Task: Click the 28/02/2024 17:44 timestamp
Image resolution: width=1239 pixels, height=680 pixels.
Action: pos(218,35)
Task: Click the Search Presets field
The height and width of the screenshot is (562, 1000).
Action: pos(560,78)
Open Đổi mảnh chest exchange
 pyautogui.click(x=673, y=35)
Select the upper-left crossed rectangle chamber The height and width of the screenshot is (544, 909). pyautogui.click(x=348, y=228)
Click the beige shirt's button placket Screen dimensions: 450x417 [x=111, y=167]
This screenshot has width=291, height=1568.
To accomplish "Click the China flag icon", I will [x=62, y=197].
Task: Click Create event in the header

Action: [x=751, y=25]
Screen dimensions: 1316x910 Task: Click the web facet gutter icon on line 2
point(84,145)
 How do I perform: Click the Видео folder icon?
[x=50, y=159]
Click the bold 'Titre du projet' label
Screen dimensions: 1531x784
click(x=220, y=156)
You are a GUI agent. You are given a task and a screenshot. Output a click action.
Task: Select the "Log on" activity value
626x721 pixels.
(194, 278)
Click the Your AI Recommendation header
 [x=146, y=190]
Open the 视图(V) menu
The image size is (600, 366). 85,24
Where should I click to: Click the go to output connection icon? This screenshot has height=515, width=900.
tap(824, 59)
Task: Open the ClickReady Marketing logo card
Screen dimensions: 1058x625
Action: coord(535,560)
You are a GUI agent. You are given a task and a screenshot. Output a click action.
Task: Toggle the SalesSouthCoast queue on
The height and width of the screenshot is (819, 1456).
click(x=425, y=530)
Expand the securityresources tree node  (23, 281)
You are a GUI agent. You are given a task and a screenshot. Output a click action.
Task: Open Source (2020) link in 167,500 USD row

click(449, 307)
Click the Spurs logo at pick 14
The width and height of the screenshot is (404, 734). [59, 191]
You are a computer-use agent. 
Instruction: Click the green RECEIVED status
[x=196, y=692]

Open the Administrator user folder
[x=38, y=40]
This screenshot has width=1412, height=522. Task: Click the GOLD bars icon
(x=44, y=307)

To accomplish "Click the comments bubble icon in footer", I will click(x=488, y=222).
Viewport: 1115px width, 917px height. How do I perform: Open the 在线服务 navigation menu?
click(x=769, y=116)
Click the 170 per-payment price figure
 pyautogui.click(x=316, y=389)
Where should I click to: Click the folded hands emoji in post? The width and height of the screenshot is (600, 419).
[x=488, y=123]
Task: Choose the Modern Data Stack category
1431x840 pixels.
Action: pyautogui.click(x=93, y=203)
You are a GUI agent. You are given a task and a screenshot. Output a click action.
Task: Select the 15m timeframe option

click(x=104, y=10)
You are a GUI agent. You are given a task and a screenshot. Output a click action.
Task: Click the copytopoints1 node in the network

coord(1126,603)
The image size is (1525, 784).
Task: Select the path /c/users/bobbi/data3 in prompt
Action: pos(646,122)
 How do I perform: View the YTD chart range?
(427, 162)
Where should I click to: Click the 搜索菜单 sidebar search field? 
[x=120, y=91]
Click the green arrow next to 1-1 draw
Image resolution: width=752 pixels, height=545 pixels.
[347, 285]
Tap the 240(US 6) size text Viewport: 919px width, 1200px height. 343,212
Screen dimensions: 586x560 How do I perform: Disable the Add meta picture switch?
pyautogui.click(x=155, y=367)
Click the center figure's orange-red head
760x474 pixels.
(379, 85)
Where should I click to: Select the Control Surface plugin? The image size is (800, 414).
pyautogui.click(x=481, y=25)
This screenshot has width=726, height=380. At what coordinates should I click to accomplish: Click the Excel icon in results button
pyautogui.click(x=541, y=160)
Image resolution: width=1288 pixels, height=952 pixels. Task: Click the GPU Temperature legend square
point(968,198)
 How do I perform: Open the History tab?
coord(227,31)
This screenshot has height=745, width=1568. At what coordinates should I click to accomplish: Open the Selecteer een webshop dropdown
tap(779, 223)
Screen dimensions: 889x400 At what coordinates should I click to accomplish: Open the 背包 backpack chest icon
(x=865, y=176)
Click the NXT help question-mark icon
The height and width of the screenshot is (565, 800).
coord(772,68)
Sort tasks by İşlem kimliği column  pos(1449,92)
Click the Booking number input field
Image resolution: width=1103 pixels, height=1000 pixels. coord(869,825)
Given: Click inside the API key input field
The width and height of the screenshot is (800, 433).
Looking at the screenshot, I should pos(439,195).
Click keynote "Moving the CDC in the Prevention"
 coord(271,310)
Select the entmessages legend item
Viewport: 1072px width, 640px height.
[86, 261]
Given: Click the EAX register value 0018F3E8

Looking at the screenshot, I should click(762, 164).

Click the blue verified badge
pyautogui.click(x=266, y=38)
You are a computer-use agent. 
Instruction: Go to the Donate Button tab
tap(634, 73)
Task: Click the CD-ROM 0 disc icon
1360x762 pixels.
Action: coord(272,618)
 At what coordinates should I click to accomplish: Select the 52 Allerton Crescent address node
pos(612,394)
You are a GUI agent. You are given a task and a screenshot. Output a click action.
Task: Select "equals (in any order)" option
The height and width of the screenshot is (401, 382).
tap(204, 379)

|---|

*Task description*: Every line of the material is to be transcribed exactly.

*Result below*:
Task: Click the 28/02/2024 17:44 timestamp
Image resolution: width=1239 pixels, height=680 pixels.
Action: pos(218,35)
Task: Click the Search Presets field
The height and width of the screenshot is (562, 1000).
Action: pos(560,78)
Open Đổi mảnh chest exchange
 pyautogui.click(x=673, y=35)
Select the upper-left crossed rectangle chamber The height and width of the screenshot is (544, 909). pyautogui.click(x=348, y=228)
Click the beige shirt's button placket Screen dimensions: 450x417 [x=111, y=167]
This screenshot has width=291, height=1568.
To accomplish "Click the China flag icon", I will [x=62, y=197].
Task: Click Create event in the header

Action: [x=751, y=25]
Screen dimensions: 1316x910 Task: Click the web facet gutter icon on line 2
point(84,145)
 How do I perform: Click the Видео folder icon?
[x=50, y=159]
Click the bold 'Titre du projet' label
Screen dimensions: 1531x784
click(x=220, y=156)
You are a GUI agent. You are given a task and a screenshot. Output a click action.
Task: Select the "Log on" activity value
626x721 pixels.
(194, 278)
Click the Your AI Recommendation header
 [x=146, y=190]
Open the 视图(V) menu
The image size is (600, 366). 85,24
Where should I click to: Click the go to output connection icon? This screenshot has height=515, width=900.
tap(824, 59)
Task: Open the ClickReady Marketing logo card
Screen dimensions: 1058x625
Action: coord(535,560)
You are a GUI agent. You are given a task and a screenshot. Output a click action.
Task: Toggle the SalesSouthCoast queue on
The height and width of the screenshot is (819, 1456).
click(x=425, y=530)
Expand the securityresources tree node  (23, 281)
You are a GUI agent. You are given a task and a screenshot. Output a click action.
Task: Open Source (2020) link in 167,500 USD row

click(449, 307)
Click the Spurs logo at pick 14
The width and height of the screenshot is (404, 734). [59, 191]
You are a computer-use agent. 
Instruction: Click the green RECEIVED status
[x=196, y=692]

Open the Administrator user folder
[x=38, y=40]
This screenshot has width=1412, height=522. Task: Click the GOLD bars icon
(x=44, y=307)

To accomplish "Click the comments bubble icon in footer", I will click(x=488, y=222).
Viewport: 1115px width, 917px height. How do I perform: Open the 在线服务 navigation menu?
click(x=769, y=116)
Click the 170 per-payment price figure
 pyautogui.click(x=316, y=389)
Where should I click to: Click the folded hands emoji in post? The width and height of the screenshot is (600, 419).
[x=488, y=123]
Task: Choose the Modern Data Stack category
1431x840 pixels.
Action: pyautogui.click(x=93, y=203)
You are a GUI agent. You are given a task and a screenshot. Output a click action.
Task: Select the 15m timeframe option

click(x=104, y=10)
You are a GUI agent. You are given a task and a screenshot. Output a click action.
Task: Click the copytopoints1 node in the network

coord(1126,603)
The image size is (1525, 784).
Task: Select the path /c/users/bobbi/data3 in prompt
Action: pos(646,122)
 How do I perform: View the YTD chart range?
(427, 162)
Where should I click to: Click the 搜索菜单 sidebar search field? 
[x=120, y=91]
Click the green arrow next to 1-1 draw
Image resolution: width=752 pixels, height=545 pixels.
[347, 285]
Tap the 240(US 6) size text Viewport: 919px width, 1200px height. 343,212
Screen dimensions: 586x560 How do I perform: Disable the Add meta picture switch?
pyautogui.click(x=155, y=367)
Click the center figure's orange-red head
760x474 pixels.
(379, 85)
Where should I click to: Select the Control Surface plugin? The image size is (800, 414).
pyautogui.click(x=481, y=25)
This screenshot has width=726, height=380. At what coordinates should I click to accomplish: Click the Excel icon in results button
pyautogui.click(x=541, y=160)
Image resolution: width=1288 pixels, height=952 pixels. Task: Click the GPU Temperature legend square
point(968,198)
 How do I perform: Open the History tab?
coord(227,31)
This screenshot has height=745, width=1568. At what coordinates should I click to accomplish: Open the Selecteer een webshop dropdown
tap(779, 223)
Screen dimensions: 889x400 At what coordinates should I click to accomplish: Open the 背包 backpack chest icon
(x=865, y=176)
Click the NXT help question-mark icon
The height and width of the screenshot is (565, 800).
coord(772,68)
Sort tasks by İşlem kimliği column  pos(1449,92)
Click the Booking number input field
Image resolution: width=1103 pixels, height=1000 pixels. coord(869,825)
Given: Click inside the API key input field
The width and height of the screenshot is (800, 433).
Looking at the screenshot, I should pos(439,195).
Click keynote "Moving the CDC in the Prevention"
 coord(271,310)
Select the entmessages legend item
Viewport: 1072px width, 640px height.
[86, 261]
Given: Click the EAX register value 0018F3E8

Looking at the screenshot, I should click(762, 164).

Click the blue verified badge
pyautogui.click(x=266, y=38)
You are a computer-use agent. 
Instruction: Go to the Donate Button tab
tap(634, 73)
Task: Click the CD-ROM 0 disc icon
1360x762 pixels.
Action: coord(272,618)
 At what coordinates should I click to accomplish: Select the 52 Allerton Crescent address node
pos(612,394)
You are a GUI agent. You are given a task and a screenshot. Output a click action.
Task: Select "equals (in any order)" option
The height and width of the screenshot is (401, 382).
tap(204, 379)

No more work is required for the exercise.